Located on the Right Bank in the Marais is a museum housing the history of Paris. The exterior with it’s dripping vines, roses and French formal gardens screams “photo op!” Digesting all there is to see in one visit (and it’s free) is almost an impossible feat, but worth a try.

As visitors wander through re-creations of rooms in styles ranging from the 17th to the 20th century, they can follow developments in Parisian interior design, immerse themselves in revolutionary history from the French Revolution to the Paris Commune, and also enter into the private lives of famous Parisians, imagining for example, the Marquise de Sévigné at her Chinese laquerwork desk penning her famous letters, or even Marcel Proust in his bedroom, dividing his time between his brass bed and his little table covered in pens, ink and notebook, peruse Eugène Atget and Henri Cartier-Bresson photographs.

Musee Carnavalet

Georges Fouquet’s jewelry boutique, the Alphonse Mucha collection, primo examples of Art Nouveau, 2,600 paintings, 20,000 drawings, 300,000 engravings and 150,000 photographs, 2,000 modern sculptures and 800 pieces of furniture, thousands of ceramics, and the lavish Art Deco ballroom from the hôtel de Wendel, which was painted in 1925 by José-Maria Sert….exhausting yes, but one of the reasons you’ve come to Paris. It’s essence is here in “old-time”. The Louvre’s second little cousin.

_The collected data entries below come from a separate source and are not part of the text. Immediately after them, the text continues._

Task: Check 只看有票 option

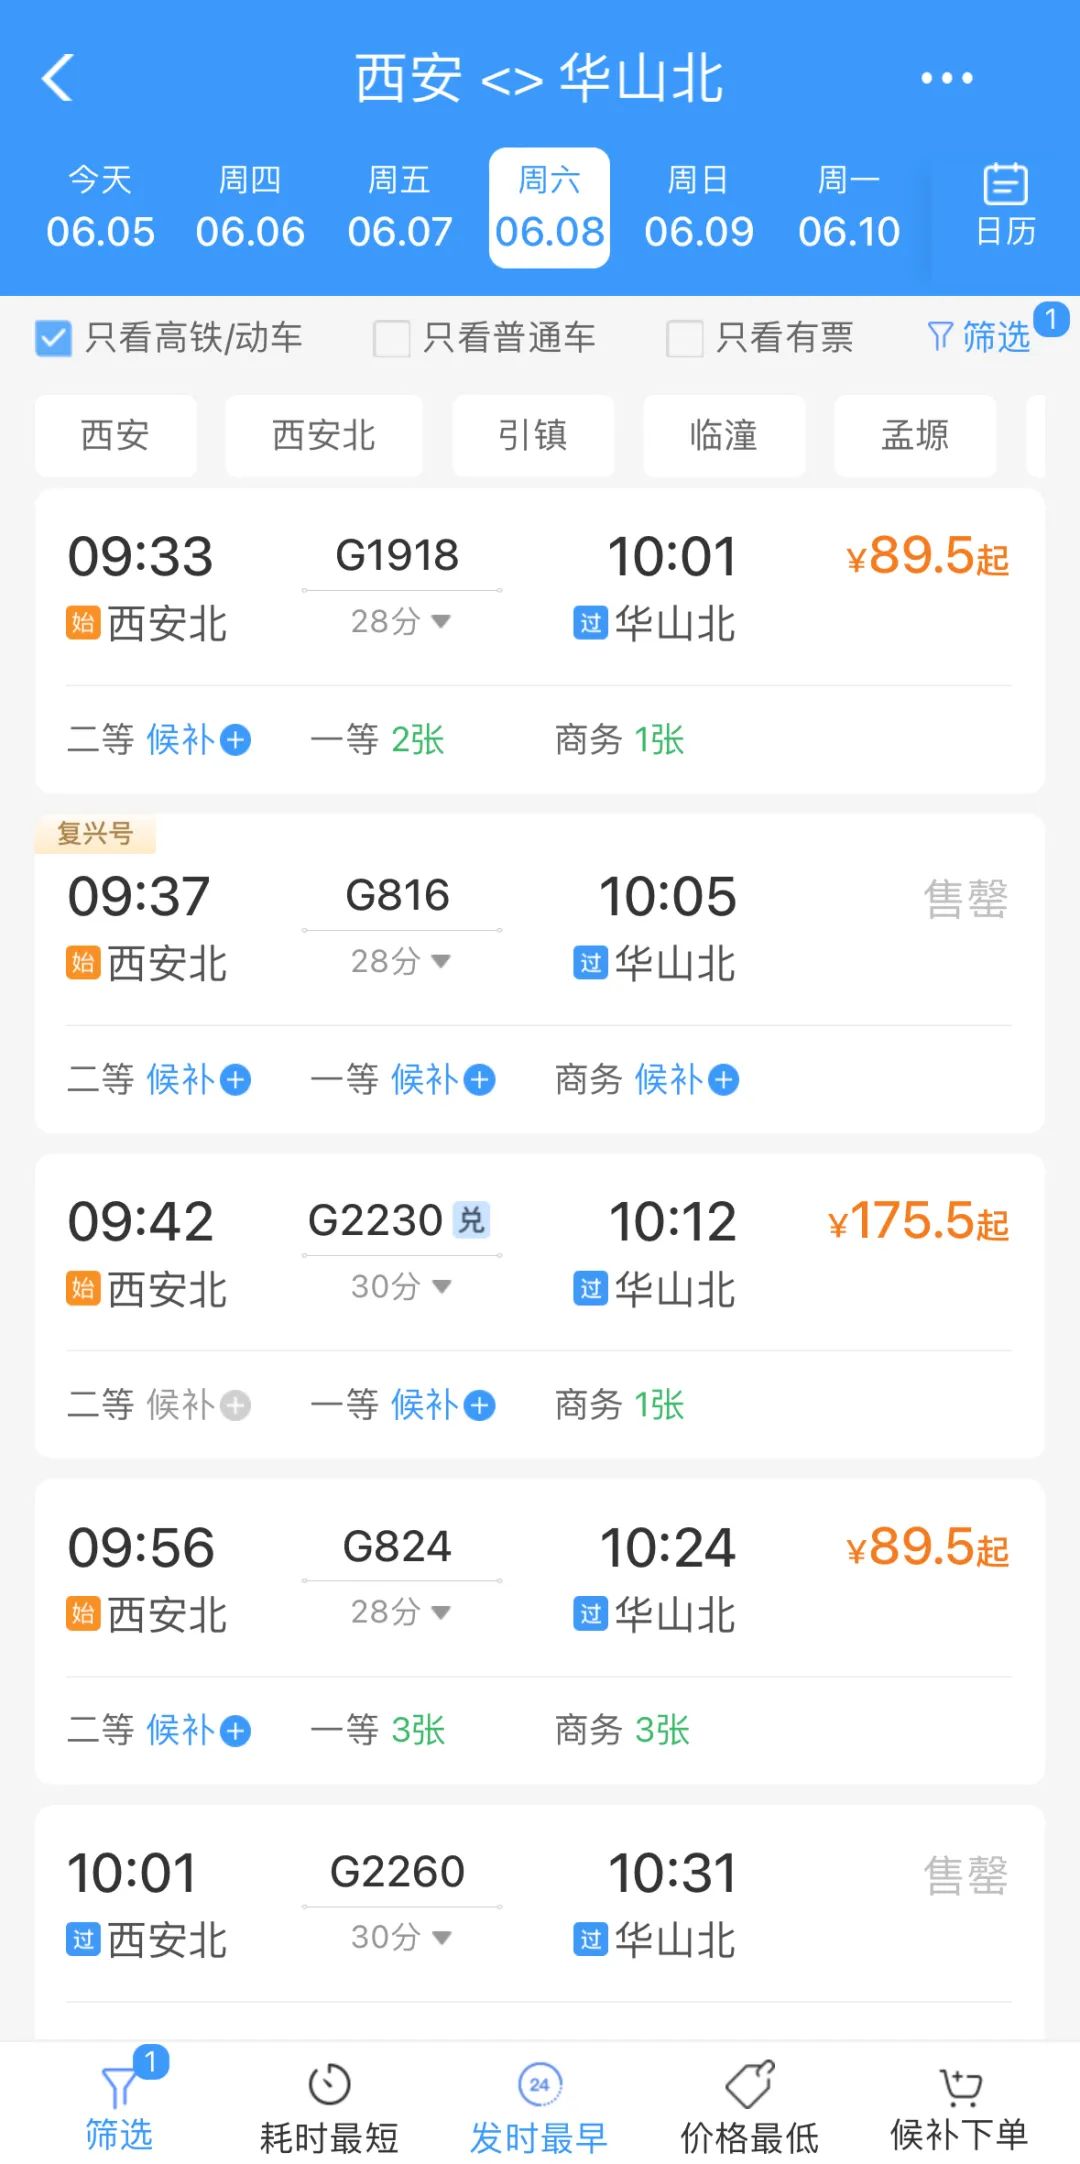Action: point(685,338)
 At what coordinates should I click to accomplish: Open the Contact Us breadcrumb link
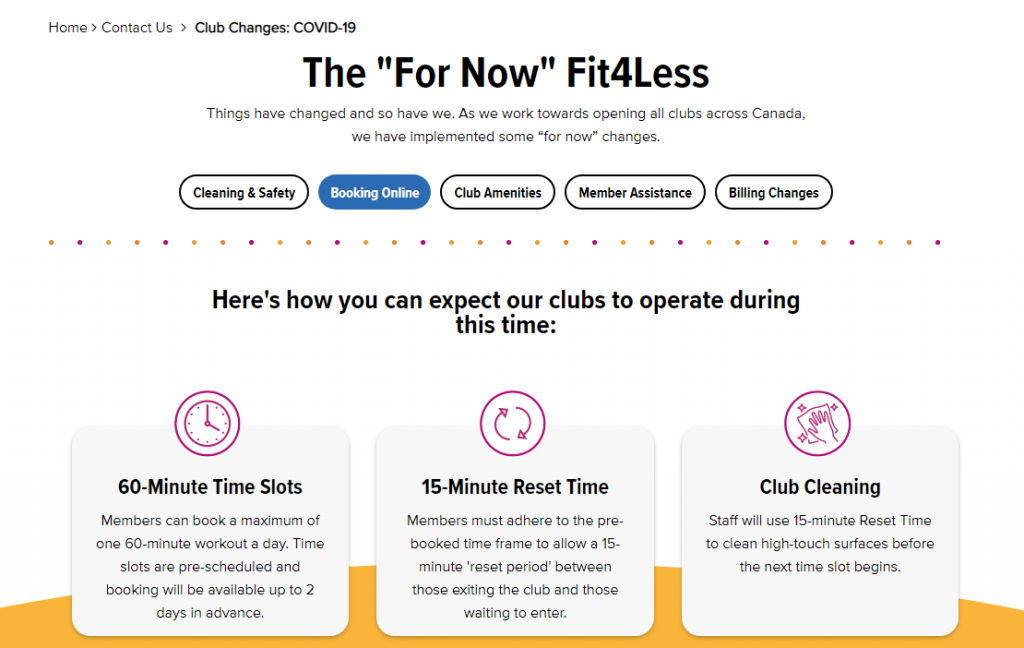coord(137,28)
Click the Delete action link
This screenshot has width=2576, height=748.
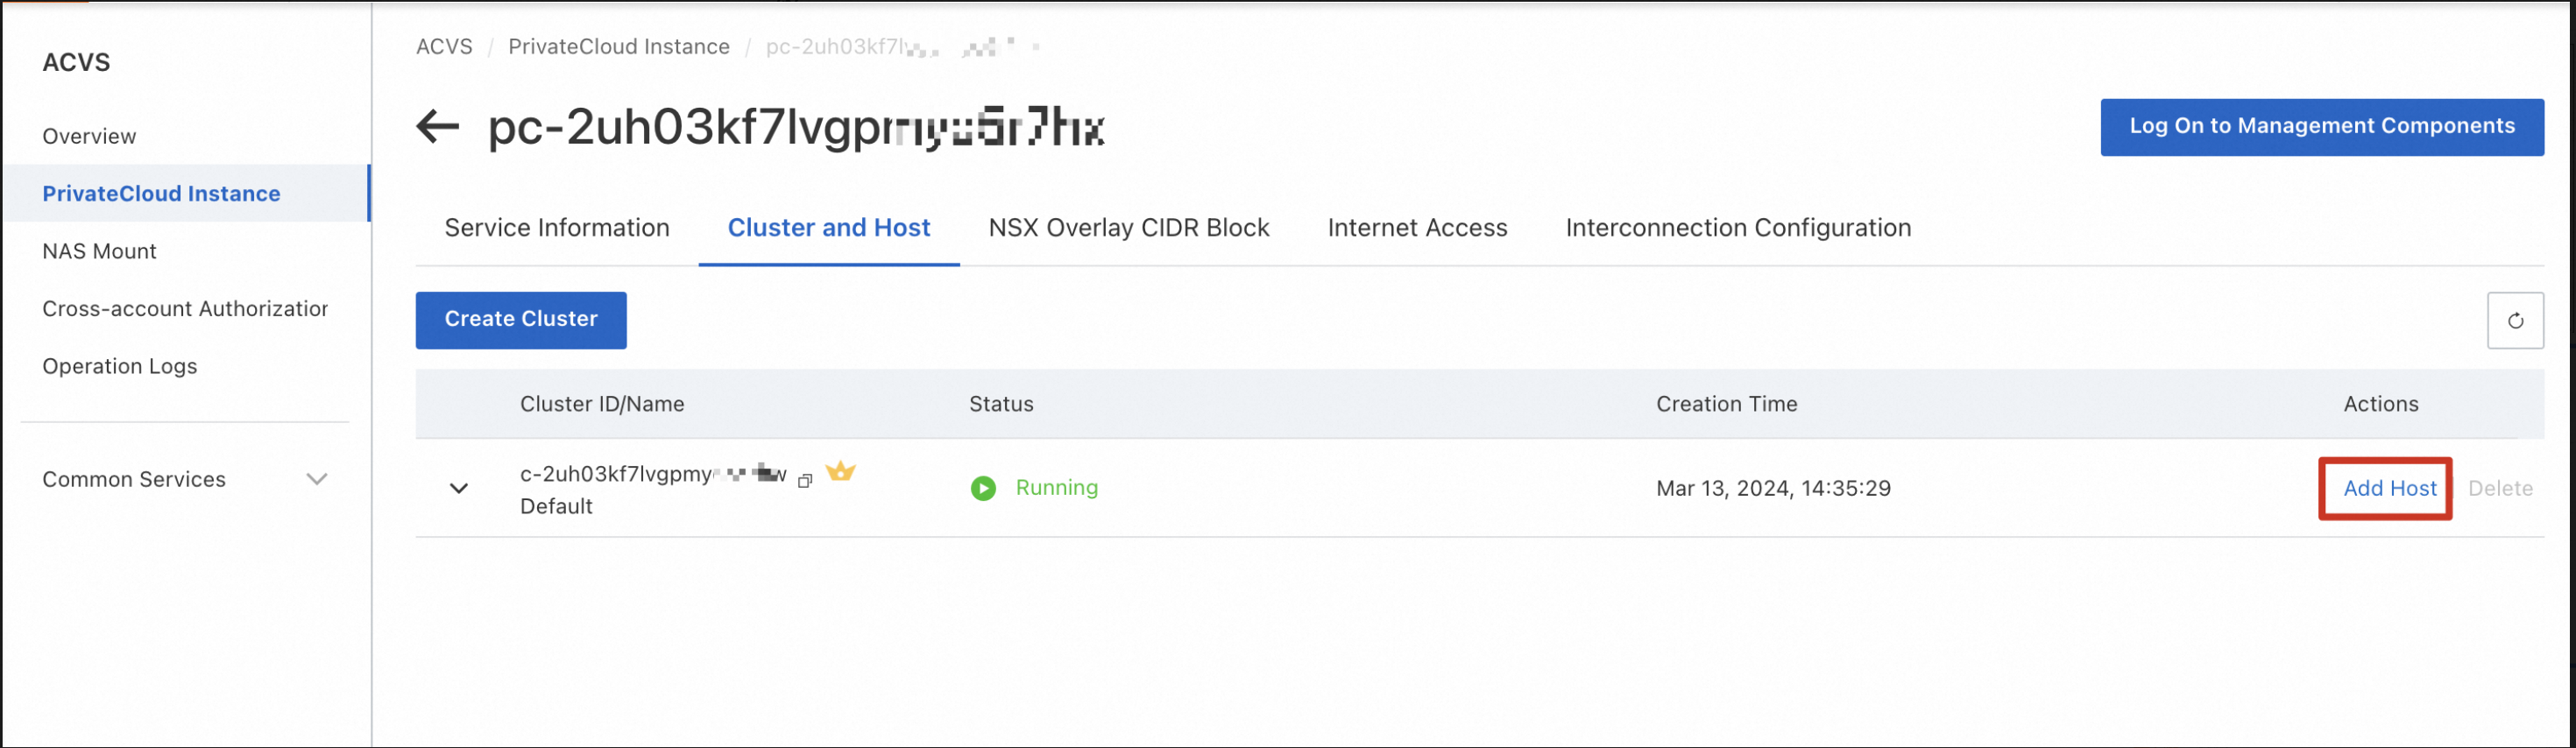[x=2500, y=488]
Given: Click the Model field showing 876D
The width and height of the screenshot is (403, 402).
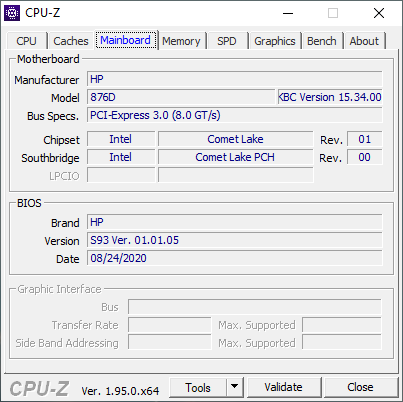Looking at the screenshot, I should 181,97.
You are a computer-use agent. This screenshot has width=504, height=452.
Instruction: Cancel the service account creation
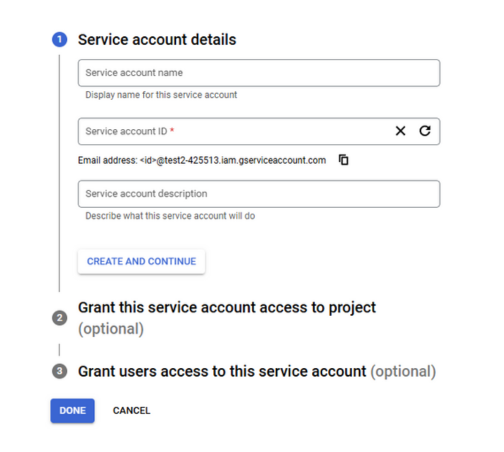click(x=131, y=411)
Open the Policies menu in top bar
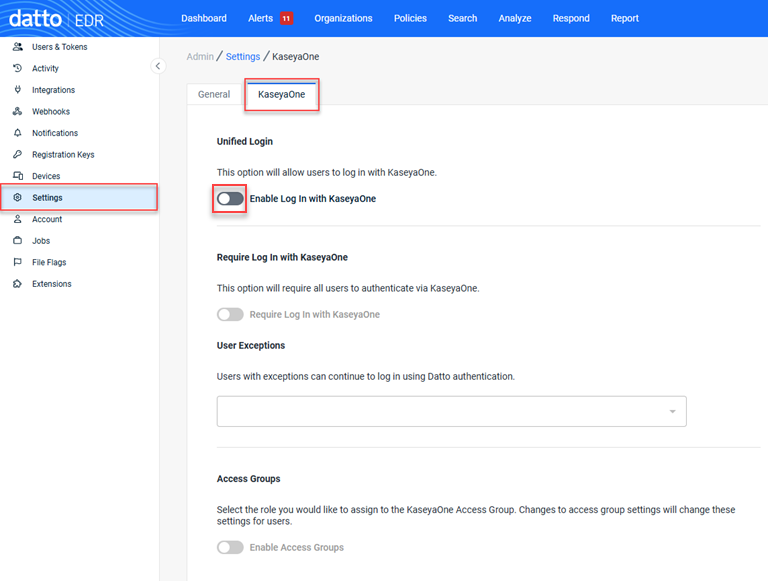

Before your visit, my advice is to bone up on the city’s fascinating history, then tackle the 100 creaky floored rooms in bite sized pieces.

Musee Carnavalet

16 Rue des Francs Bourgeois, 75003 Paris, France
10:00 am – 6:00 pm, closed Mondays
metro St-Paul, Chemin Vert or Rambuteau
Bus lines: 29, 69, 76, 96
http://www.carnavalet.paris.fr

On the No Worries Paris guidebook route.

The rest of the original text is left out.